#### [What is asked]
Locate each line in the records below that contains the string "Toggle", and copy those lines. Matching is case-sensitive.

#### [Records]

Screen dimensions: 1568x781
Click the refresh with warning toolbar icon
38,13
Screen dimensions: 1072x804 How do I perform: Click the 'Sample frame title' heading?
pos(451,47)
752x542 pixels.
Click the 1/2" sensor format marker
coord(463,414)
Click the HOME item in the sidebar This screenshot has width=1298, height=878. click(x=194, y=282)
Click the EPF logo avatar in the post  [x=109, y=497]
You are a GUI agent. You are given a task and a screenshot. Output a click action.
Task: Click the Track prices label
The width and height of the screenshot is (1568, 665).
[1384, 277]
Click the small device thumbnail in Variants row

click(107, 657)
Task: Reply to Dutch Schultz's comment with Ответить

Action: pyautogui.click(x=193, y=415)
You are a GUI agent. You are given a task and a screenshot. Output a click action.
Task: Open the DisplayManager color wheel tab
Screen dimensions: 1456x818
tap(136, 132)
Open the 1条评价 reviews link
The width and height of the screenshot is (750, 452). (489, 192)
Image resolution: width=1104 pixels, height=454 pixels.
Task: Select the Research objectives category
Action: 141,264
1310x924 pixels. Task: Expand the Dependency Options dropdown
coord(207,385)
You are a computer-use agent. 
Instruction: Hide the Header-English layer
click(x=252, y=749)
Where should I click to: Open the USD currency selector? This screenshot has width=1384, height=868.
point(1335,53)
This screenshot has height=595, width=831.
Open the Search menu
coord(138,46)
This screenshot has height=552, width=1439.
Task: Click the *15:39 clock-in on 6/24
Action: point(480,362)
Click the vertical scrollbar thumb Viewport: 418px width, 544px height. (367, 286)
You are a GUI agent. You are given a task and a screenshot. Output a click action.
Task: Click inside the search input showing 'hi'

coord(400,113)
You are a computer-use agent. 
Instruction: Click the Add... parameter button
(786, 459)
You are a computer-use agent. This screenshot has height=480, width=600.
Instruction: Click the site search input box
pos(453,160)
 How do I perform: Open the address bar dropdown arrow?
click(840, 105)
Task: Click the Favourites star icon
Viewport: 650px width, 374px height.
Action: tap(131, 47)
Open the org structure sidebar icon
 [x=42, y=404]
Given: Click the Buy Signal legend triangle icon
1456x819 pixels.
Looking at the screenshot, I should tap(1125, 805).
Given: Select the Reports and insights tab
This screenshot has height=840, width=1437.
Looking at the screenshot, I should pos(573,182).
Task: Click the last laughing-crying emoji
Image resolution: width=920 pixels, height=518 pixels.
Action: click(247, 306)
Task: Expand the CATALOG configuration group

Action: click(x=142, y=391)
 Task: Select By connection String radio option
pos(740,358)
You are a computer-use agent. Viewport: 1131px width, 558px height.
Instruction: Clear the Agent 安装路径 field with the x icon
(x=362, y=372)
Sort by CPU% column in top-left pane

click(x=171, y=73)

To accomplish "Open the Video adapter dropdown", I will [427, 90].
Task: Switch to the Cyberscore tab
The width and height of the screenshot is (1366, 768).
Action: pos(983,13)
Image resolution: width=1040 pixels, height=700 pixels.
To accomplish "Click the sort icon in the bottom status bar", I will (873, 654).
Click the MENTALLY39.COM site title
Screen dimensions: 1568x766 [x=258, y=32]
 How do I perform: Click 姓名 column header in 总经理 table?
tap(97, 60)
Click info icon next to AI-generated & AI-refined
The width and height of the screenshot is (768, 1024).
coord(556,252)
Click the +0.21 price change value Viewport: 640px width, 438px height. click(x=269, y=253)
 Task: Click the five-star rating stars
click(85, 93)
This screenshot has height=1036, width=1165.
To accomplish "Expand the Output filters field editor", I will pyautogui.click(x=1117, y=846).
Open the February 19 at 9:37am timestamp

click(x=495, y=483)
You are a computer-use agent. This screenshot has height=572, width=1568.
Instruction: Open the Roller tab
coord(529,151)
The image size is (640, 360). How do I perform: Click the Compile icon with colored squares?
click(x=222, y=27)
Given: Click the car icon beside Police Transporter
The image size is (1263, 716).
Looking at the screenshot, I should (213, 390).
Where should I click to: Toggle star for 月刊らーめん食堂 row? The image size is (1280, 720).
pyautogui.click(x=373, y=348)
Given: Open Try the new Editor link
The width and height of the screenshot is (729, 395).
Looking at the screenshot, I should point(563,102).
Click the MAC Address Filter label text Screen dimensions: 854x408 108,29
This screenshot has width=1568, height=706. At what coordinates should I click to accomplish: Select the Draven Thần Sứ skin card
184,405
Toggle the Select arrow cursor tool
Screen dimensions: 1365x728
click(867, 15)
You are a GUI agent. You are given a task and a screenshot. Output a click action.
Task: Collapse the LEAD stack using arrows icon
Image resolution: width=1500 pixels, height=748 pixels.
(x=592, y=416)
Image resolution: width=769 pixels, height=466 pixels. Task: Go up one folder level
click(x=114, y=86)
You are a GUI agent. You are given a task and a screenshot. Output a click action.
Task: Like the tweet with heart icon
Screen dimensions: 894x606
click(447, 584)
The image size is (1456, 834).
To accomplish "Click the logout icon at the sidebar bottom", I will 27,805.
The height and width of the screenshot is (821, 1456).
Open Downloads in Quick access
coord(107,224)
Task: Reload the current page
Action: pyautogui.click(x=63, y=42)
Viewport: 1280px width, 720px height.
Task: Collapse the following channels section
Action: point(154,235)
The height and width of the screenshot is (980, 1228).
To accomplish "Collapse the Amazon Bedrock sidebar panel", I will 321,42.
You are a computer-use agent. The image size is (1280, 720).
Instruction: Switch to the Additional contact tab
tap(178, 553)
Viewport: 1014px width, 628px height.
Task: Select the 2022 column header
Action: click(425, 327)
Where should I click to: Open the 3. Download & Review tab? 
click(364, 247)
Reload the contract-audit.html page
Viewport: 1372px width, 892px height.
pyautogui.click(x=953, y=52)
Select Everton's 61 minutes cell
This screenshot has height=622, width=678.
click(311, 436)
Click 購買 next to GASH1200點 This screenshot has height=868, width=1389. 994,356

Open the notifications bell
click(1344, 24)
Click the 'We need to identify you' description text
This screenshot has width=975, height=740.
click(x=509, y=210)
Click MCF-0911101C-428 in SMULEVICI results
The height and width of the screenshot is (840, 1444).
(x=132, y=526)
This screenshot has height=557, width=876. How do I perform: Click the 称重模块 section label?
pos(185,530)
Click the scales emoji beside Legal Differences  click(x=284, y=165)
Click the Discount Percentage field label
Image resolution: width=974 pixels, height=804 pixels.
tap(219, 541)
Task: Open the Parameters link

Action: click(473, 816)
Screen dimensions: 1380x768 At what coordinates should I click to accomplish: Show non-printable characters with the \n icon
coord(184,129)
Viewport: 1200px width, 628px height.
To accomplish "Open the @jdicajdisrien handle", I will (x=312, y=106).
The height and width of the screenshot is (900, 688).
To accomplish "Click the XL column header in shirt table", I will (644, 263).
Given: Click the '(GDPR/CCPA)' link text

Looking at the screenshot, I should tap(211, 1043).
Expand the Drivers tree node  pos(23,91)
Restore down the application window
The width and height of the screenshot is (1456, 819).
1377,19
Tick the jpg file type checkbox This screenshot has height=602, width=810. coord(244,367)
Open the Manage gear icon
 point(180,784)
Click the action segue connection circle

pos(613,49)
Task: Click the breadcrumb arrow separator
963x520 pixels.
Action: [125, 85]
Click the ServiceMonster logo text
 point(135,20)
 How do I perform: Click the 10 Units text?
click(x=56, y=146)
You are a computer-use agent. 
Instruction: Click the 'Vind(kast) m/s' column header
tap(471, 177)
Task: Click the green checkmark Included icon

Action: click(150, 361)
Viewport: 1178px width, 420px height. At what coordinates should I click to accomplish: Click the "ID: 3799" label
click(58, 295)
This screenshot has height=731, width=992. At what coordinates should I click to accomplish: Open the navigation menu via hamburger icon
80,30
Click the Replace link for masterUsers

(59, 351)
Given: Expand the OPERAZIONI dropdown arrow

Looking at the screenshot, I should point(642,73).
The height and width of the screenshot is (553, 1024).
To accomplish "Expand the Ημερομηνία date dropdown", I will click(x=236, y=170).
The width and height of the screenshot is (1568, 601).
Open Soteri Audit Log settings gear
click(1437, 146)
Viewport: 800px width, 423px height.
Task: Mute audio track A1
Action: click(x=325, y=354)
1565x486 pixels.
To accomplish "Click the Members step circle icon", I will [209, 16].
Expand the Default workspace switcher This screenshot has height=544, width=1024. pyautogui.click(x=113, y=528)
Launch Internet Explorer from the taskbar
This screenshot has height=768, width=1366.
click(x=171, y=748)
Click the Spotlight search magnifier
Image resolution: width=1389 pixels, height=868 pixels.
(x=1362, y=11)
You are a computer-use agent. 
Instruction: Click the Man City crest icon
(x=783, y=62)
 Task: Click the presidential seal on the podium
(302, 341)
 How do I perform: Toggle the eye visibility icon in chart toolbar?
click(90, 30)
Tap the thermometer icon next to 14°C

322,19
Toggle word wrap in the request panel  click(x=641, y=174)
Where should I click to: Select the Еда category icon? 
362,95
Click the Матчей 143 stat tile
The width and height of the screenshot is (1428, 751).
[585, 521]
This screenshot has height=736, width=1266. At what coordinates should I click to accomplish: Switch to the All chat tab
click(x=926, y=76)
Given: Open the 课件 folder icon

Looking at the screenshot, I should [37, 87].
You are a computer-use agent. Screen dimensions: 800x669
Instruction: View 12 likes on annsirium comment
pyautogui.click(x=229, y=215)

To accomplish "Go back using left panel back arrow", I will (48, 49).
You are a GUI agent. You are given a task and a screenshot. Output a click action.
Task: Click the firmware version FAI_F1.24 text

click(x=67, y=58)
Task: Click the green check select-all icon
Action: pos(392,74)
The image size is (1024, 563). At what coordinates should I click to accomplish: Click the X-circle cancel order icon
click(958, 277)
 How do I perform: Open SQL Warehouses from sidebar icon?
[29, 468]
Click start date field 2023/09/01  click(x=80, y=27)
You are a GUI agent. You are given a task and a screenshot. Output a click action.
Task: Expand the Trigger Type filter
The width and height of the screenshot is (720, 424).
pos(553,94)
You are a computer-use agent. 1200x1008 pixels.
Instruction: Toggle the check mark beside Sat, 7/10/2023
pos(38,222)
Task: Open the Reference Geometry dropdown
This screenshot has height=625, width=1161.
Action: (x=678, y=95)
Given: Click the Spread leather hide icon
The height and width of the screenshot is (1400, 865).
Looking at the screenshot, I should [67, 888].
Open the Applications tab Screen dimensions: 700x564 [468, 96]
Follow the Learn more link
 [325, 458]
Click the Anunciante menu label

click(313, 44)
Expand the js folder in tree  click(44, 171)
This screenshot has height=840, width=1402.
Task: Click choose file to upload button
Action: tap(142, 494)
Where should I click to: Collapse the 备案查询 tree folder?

#### [Solution to this problem]
Where should I click to: Toggle star for 月刊らーめん食堂 row? The image size is (1280, 720).
Toggle the Select arrow cursor tool
 How do I perform: Toggle the eye visibility icon in chart toolbar?
Toggle word wrap in the request panel  click(x=641, y=174)
Instruction: Toggle the check mark beside Sat, 7/10/2023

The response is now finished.